Nicholas believes we need to look at the way we make the decisions that shape our lives under a new light. He postulates that in an era of rapid acceleration, incomparable amounts of data and information and unfathomable complexity we are ill equipped to make successful decisions the way we used to. That rational planning models are outdated and that our conscious minds are too overwhelmed to manage and synthesize all the information at our disposal effectively.
“The more knowledge you have, the better prepared for a new experience you will be.”
Through many examples Nicholas shows how we have moved from having to solve relatively simple problems to complicated problems and now complex problems within a generation. This shift has outpaced our cognitive evolution and has taken us beyond the limits of conscious processing power. A new mindset is what we need to solve complex problems, and that requires harnessing the power of our subconscious minds vastly more powerful processing ability.

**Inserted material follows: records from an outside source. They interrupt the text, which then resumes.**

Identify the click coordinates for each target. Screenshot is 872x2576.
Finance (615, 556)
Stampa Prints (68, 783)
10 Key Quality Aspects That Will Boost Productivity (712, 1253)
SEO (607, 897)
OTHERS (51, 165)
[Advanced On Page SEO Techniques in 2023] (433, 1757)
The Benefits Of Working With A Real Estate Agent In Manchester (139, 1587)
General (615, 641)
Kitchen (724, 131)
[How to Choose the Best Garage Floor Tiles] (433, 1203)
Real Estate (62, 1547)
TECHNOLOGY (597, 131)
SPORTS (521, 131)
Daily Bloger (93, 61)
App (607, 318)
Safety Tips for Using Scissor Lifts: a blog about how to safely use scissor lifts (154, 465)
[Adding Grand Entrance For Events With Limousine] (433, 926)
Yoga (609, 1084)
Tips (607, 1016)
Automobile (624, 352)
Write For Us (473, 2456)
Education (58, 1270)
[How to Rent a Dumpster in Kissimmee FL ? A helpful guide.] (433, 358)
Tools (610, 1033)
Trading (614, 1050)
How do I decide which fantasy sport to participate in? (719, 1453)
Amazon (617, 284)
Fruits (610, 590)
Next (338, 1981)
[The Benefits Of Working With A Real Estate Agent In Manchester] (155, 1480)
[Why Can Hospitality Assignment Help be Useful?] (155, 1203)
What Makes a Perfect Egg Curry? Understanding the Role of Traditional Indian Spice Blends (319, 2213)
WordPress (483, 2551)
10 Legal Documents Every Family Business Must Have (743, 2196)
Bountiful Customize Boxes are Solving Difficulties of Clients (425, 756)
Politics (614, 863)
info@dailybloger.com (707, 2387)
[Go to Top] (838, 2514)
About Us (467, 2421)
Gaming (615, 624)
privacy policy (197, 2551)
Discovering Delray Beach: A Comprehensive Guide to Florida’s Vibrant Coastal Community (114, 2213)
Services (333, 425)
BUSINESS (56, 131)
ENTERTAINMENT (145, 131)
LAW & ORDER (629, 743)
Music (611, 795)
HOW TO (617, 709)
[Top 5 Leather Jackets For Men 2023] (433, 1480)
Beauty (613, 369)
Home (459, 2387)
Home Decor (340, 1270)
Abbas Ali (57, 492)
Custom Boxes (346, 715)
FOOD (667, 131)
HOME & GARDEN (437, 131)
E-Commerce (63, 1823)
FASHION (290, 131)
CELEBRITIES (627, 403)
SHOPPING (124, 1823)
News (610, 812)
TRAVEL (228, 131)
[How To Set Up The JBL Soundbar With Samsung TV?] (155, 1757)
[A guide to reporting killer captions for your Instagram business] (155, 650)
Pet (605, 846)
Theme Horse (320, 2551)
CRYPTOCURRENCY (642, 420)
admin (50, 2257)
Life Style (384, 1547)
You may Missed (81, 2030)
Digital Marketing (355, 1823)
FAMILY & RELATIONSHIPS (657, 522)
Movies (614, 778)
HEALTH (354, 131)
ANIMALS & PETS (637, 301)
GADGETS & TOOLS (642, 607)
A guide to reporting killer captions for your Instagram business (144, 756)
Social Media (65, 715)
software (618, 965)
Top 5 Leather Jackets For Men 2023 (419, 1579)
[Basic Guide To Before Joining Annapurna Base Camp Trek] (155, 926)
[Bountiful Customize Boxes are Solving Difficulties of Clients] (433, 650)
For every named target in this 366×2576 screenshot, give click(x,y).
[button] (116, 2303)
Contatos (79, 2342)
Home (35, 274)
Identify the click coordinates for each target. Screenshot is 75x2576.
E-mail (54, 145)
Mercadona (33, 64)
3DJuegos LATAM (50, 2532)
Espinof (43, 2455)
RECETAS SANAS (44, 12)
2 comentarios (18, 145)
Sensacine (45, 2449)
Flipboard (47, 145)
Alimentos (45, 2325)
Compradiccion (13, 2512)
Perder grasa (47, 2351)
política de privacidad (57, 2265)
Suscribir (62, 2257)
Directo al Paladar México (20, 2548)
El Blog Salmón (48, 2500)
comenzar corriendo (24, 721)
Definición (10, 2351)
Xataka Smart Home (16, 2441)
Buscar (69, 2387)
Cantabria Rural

This is not a book supporting ‘blink’ decisions, but an extension of Gary Klein's 'naturalistic’ decision-making processes. That we can use our intuition to process information and inform our choices with the greater speed required to thrive in the modern world. But that requires a level of awareness and precision that must be developed from the inside out. That we have to construct the intuitive mechanism in a way that is reliable and highly functioning, and that this takes practice and focus. But you have it in you to develop these decision-making skills through attention, adaptation and creativity. It is up to you to decide if it is worth it.
Overall Score: 3.6 / 5
In a Sentence: If you want to make better decisions in the new world, you need to think about decision making in a new way.